Auszug aus dem Datensatz:
--

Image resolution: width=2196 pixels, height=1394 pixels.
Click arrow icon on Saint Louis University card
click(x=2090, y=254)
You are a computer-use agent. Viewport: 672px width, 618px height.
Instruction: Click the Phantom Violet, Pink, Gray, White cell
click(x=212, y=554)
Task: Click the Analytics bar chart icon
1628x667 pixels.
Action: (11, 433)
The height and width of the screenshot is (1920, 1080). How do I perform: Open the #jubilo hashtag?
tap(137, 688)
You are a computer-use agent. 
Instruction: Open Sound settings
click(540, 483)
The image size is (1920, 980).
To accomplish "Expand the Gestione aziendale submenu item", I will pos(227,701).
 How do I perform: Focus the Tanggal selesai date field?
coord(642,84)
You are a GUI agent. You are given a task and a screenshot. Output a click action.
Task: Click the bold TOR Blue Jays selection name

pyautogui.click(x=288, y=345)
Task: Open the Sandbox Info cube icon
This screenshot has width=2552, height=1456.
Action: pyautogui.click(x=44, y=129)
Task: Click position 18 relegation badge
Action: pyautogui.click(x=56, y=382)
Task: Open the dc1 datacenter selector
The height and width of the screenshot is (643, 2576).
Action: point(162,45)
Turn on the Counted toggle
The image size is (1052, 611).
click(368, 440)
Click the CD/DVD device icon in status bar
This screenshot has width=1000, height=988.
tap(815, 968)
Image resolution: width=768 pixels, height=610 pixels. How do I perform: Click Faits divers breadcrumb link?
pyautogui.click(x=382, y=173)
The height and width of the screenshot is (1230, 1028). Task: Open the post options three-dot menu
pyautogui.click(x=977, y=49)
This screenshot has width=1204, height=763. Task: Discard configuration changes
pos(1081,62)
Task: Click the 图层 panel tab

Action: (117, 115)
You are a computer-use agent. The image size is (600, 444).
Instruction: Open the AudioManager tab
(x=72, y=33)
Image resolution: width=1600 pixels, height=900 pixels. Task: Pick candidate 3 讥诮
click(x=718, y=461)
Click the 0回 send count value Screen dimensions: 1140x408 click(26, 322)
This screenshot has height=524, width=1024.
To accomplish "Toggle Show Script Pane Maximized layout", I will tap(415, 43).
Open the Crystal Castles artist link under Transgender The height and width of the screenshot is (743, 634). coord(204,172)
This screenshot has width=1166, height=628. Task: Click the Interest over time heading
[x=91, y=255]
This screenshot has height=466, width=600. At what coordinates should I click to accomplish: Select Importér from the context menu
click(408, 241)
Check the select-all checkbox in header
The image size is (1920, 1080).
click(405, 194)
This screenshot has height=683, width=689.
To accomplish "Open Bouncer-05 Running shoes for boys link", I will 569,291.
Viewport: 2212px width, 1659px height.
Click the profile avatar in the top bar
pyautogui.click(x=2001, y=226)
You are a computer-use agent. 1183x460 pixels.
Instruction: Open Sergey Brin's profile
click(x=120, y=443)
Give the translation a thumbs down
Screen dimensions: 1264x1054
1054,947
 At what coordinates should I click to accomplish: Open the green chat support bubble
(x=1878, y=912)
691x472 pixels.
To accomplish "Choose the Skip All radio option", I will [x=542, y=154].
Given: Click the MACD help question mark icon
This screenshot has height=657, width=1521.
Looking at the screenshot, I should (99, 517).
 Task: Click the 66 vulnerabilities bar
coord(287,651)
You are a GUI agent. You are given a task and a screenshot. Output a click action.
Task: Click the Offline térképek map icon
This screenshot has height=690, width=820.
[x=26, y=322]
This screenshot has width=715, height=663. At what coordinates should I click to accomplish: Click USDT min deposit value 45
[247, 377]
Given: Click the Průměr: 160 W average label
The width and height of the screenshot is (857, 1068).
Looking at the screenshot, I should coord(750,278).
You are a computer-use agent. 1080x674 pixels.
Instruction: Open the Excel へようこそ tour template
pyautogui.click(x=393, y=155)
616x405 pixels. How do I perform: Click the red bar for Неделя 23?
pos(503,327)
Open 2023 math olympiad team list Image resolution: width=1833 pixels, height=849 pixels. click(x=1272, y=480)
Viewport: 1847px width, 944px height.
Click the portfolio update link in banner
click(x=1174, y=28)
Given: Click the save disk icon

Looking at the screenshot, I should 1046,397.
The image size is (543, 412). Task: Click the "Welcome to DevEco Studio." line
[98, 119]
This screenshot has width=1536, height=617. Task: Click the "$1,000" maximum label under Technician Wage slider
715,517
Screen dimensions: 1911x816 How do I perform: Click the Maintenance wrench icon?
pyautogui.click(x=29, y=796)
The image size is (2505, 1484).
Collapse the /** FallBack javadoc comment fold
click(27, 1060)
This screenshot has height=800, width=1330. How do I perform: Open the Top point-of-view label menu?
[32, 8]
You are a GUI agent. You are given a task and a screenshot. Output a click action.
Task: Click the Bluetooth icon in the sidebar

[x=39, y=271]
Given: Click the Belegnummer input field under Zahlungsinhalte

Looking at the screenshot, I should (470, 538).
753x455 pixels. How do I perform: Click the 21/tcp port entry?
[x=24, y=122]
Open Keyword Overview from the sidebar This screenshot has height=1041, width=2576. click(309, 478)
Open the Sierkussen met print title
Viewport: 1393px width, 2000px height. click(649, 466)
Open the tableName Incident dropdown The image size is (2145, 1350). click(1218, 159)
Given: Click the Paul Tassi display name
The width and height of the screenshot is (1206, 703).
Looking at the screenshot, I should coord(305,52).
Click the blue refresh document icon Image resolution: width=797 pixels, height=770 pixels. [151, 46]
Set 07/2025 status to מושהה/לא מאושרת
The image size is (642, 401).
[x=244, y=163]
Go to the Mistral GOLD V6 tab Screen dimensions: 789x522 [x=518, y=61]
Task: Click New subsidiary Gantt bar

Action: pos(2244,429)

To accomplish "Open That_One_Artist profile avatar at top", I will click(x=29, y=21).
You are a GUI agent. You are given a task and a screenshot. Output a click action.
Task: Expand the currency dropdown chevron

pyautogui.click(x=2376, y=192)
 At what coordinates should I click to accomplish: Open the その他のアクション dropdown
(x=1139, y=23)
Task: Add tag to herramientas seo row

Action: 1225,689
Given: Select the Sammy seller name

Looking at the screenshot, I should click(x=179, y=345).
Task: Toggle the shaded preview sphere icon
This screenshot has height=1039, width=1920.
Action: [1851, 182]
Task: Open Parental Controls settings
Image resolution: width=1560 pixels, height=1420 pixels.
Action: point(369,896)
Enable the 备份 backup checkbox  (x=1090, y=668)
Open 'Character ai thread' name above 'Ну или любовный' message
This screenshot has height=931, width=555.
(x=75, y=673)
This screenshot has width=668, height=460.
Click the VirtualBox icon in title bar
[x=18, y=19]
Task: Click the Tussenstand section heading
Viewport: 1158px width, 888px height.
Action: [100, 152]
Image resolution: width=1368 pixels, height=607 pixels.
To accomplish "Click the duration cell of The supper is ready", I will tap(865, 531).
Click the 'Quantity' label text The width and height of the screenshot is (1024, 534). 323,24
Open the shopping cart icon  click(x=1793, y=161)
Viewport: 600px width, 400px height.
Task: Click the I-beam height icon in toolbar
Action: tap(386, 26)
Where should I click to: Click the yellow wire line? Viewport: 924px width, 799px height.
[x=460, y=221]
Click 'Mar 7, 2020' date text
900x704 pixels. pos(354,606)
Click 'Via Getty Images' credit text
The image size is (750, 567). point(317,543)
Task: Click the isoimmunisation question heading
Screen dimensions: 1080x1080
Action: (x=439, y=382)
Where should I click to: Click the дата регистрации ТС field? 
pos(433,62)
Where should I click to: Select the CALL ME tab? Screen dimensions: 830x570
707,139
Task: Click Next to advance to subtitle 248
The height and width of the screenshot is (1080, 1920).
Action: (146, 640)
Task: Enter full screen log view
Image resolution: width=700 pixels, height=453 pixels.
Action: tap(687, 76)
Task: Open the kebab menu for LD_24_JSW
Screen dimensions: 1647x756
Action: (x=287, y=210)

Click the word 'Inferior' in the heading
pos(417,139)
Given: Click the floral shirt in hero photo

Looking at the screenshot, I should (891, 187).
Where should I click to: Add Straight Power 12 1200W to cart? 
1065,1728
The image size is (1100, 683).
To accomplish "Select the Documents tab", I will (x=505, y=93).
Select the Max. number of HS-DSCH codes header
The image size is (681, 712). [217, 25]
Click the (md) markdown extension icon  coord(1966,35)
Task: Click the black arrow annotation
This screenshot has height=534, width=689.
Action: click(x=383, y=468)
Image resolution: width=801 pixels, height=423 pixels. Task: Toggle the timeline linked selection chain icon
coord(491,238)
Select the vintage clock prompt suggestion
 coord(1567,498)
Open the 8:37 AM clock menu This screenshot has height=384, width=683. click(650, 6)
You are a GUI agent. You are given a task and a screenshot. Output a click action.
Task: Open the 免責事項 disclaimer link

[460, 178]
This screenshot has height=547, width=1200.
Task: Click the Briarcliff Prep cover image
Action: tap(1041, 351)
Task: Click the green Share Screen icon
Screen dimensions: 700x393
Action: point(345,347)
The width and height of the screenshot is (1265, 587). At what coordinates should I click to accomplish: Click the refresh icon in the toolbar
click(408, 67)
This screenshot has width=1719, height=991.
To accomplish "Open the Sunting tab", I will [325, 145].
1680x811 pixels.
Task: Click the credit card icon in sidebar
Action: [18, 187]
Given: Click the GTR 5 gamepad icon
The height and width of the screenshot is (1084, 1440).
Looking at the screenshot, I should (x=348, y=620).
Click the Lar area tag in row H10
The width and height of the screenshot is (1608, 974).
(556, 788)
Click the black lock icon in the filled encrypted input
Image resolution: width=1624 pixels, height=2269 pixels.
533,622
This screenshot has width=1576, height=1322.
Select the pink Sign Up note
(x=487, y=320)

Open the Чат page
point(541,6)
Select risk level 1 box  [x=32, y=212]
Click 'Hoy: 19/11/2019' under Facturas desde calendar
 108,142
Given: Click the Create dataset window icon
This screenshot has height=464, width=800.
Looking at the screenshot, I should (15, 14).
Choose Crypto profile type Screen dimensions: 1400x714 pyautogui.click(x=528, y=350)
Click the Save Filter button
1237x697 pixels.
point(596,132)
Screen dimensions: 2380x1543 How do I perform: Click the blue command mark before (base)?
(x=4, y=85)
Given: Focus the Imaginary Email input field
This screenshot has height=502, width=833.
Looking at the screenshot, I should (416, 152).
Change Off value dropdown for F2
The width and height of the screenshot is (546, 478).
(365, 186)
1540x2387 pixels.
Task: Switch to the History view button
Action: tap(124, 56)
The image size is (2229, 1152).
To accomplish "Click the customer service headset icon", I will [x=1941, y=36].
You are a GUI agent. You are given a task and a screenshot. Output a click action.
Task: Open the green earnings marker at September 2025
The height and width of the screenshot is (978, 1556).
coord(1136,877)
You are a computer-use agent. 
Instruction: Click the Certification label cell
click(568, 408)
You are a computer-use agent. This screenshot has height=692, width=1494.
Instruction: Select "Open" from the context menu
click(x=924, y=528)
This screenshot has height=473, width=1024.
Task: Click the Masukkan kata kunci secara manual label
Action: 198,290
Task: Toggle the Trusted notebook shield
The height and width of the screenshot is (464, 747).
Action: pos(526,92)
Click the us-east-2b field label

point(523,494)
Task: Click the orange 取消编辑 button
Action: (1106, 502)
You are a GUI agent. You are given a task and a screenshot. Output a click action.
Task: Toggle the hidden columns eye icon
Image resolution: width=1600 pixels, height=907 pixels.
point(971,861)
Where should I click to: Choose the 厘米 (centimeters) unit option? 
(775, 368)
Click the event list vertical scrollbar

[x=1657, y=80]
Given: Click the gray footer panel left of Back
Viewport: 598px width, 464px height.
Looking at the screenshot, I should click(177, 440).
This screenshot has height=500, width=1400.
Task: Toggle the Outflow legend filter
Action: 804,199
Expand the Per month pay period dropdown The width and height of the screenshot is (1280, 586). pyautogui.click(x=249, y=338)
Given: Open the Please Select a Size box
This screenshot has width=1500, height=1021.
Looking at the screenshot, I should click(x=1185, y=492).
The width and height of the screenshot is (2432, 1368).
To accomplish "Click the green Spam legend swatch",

--

Schriftliche Anweisung: Ändere in den Zeilen, die mit der Zeile mit „Task: Click the green Share Screen icon“ beginnen und bis einschließlich der Zeile mit „Action: [18, 187]“ reichen, das Wort „refresh“ zu „reload“. Gib nur diese Zeilen wieder und lass alles andere darin unverändert.

Richtige Antwort:
Task: Click the green Share Screen icon
Screen dimensions: 700x393
Action: point(345,347)
The width and height of the screenshot is (1265, 587). At what coordinates should I click to accomplish: Click the reload icon in the toolbar
click(408, 67)
This screenshot has width=1719, height=991.
To accomplish "Open the Sunting tab", I will [325, 145].
1680x811 pixels.
Task: Click the credit card icon in sidebar
Action: [18, 187]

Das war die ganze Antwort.